MADRID/ EFE
Tres meses después del terremoto que asoló Haití, el agua potable es un bien preciado y real en algunas de las zonas más devastadas del país gracias al “agua solidaria” que ayuda a distribuir la ONG española Bomberos Unidos Sin Fronteras.
El agua potable es una realidad en lugares tan distintos del país como el hospital general de Puerto Príncipe, el campamento de Aux Cayes en Delmas, donde se proporciona atención sanitaria, o la localidad de Grand G ave.
Se trata de un agua solidaria que se distribuye en los enclaves más devastados del país a través de las plantas potabilizadoras, bombas hidráulicas o camiones cisternas instalados por la ONG española Bomberos Unidos Sin Fronteras (BUSF) en colaboración con el Ayuntamiento de Madrid.
“Sin fecha de regreso, porque el objetivo es fortalecer lo conseguido hasta ahora”, los miembros de BUSF desplazados allí trabajan “intensamente” en la capital y sus aledaños para devolver a la población el acceso al agua no contaminada y facilitar la labor sanitaria en la zona.
El desarrollo del proyecto, que la ONG ya ha implementado con éxito en otros lugares del planeta como la amazonía peruana, corresponde a la segunda fase de su intervención en Haití, que comenzó “de inmediato” con la búsqueda de supervivientes, según explicó a Efe el presidente de BUSF, Ángel García Lorite.

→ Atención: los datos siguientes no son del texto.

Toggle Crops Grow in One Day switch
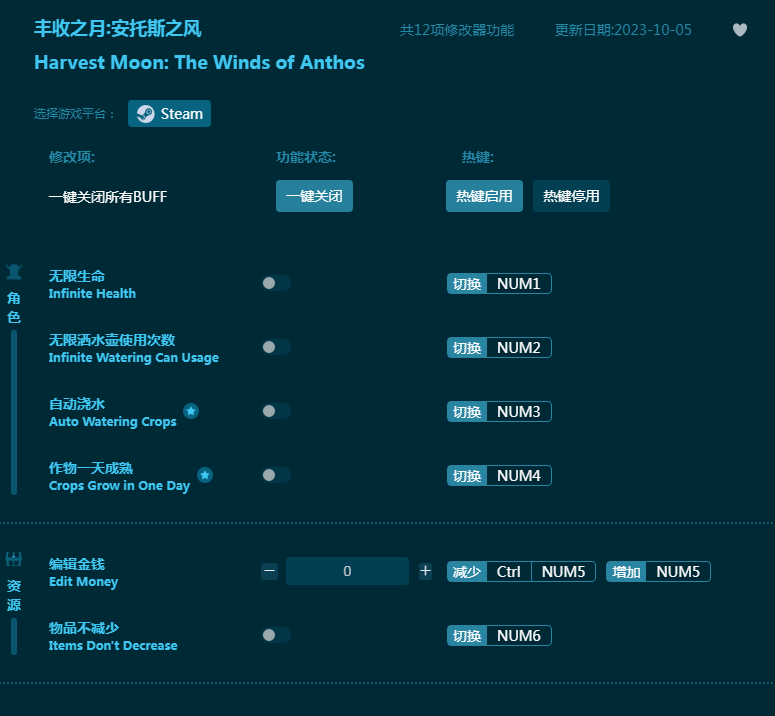Image resolution: width=775 pixels, height=716 pixels. [x=275, y=475]
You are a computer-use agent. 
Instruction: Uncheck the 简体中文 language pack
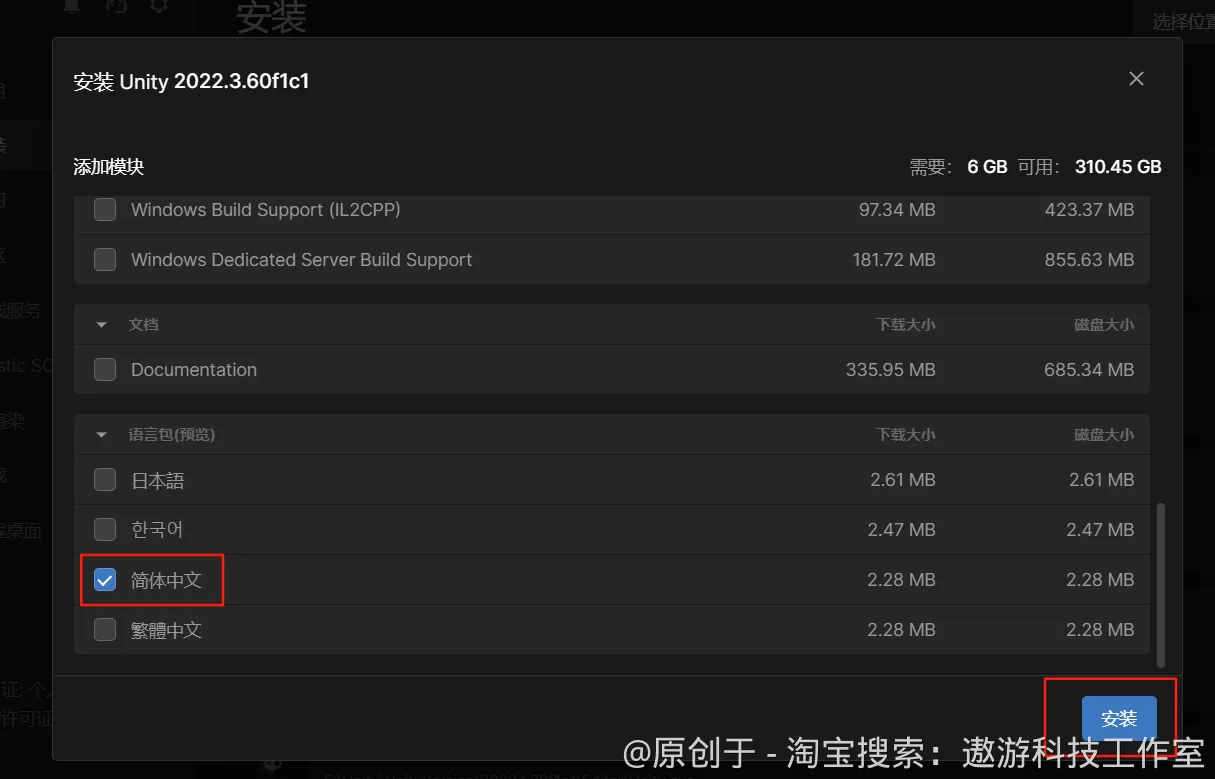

El equipo desplazado a Haití centró sus esfuerzos en los momentos inmediatos al sismo en localizar un aliento de vida entre los escombros del Hotel Montana, uno de los más lujosos de Puerto Príncipe.
“Rescatamos con vida a 26 personas en total y en esa labor confluimos fuerzas de intervención de BUSF en España y Perú. Trabajamos bajo estándares iguales, en plena armonía y con resultados muy positivos”, señaló García Lorite.
Pero lo que el presidente de la ONG española destaca de la presencia de su organización en Haití es la participación activa en las tareas de potabilización del agua de un grupo de cooperantes formados en Latinoamérica.
Cooperantes peruanos, cuyo trabajo se desarrolla habitualmente en las áreas colindantes a la ciudad de Iquitos, “están ayudando ahora mismo en Haití como verdaderos profesionales y están siendo reconocidos incluso por la Organización Panamericana de la Salud”.